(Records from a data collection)
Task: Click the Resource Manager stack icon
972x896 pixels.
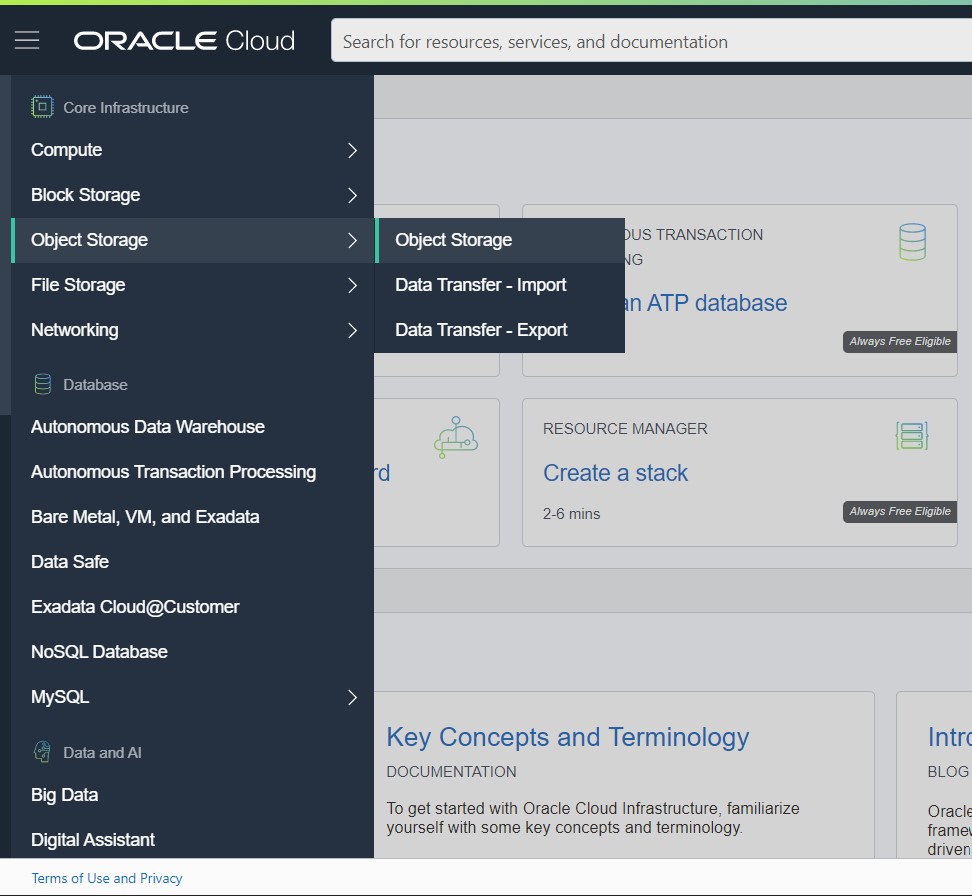Action: tap(911, 435)
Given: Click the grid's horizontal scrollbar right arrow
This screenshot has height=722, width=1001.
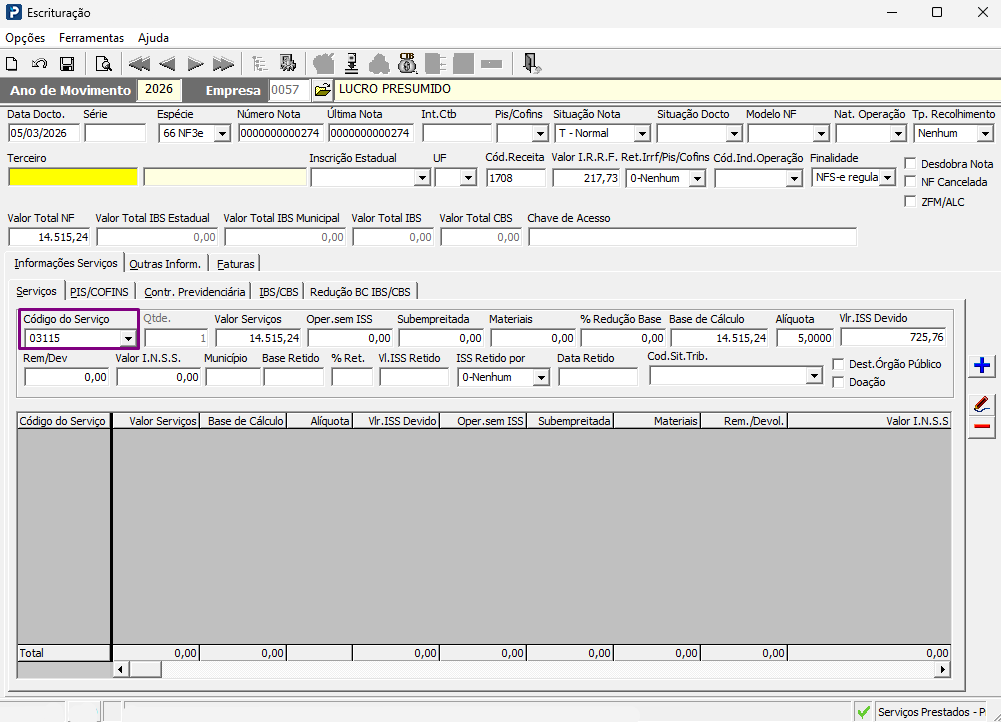Looking at the screenshot, I should (943, 670).
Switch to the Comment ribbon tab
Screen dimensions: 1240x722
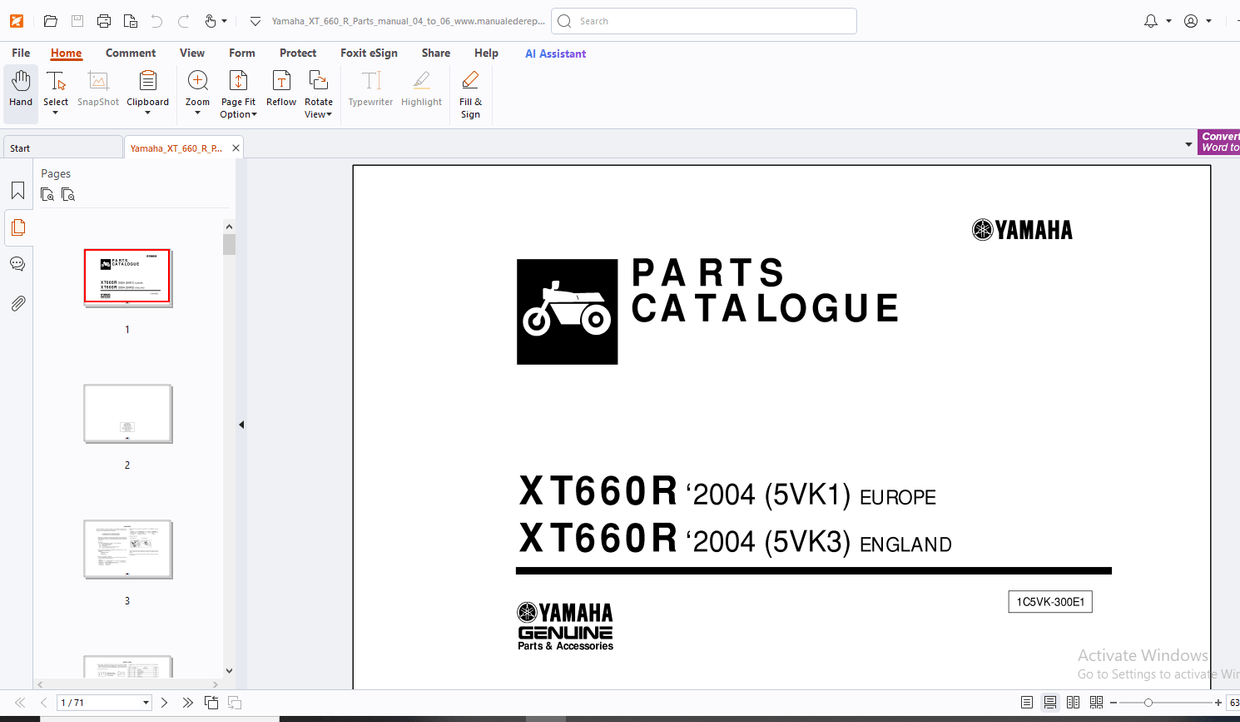point(130,53)
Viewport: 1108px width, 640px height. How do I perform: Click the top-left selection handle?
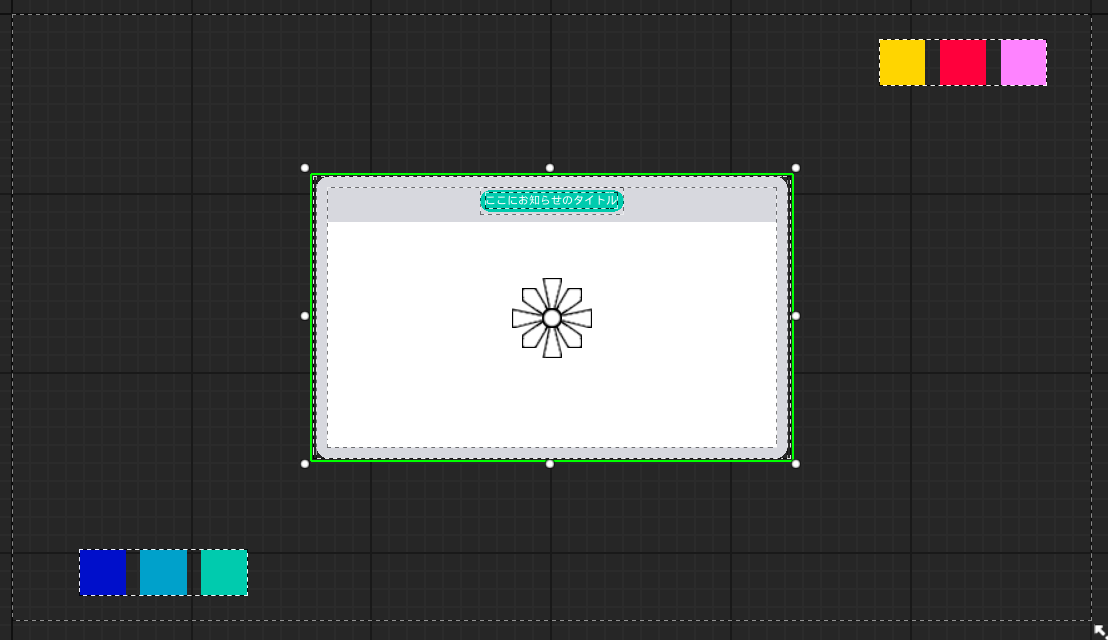(305, 168)
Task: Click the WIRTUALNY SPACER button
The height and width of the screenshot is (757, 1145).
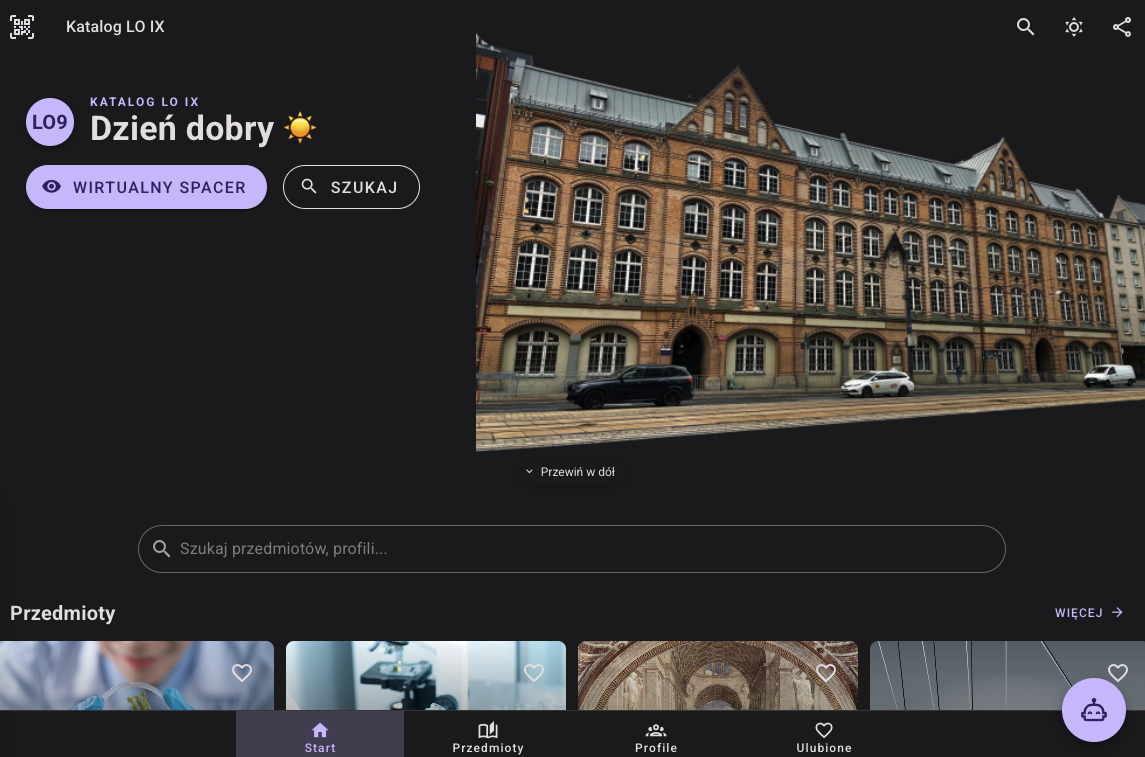Action: click(146, 187)
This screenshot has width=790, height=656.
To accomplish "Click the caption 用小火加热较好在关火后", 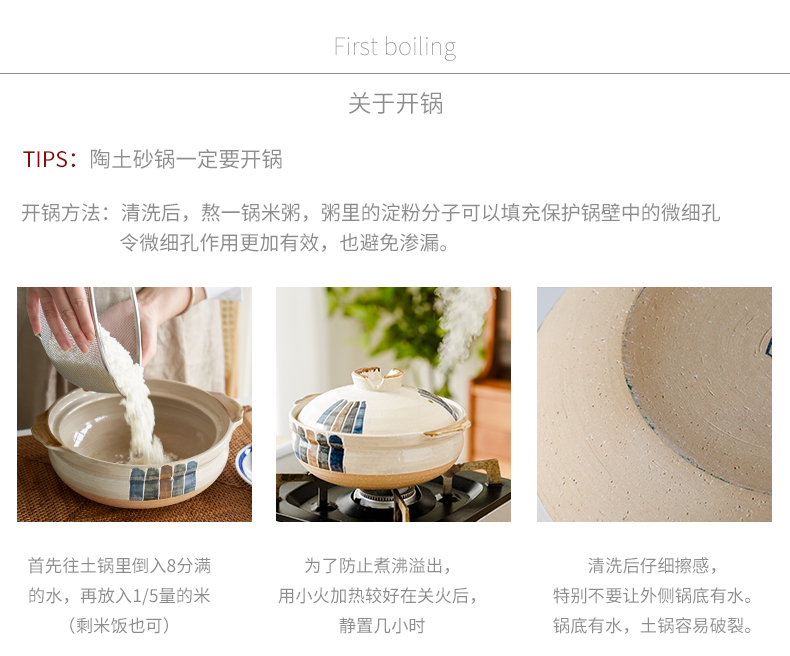I will 378,596.
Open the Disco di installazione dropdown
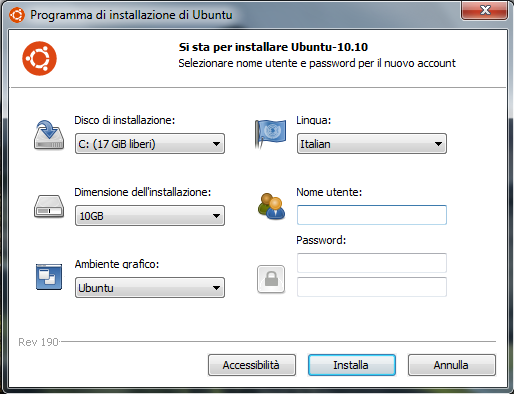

* PROBLEM TO WORK ON: Make a copy of each line in the records above that has the word "Task".

* PROBLEM SOLUTION:
Task: Click the Resource Manager stack icon
Task: Click the WIRTUALNY SPACER button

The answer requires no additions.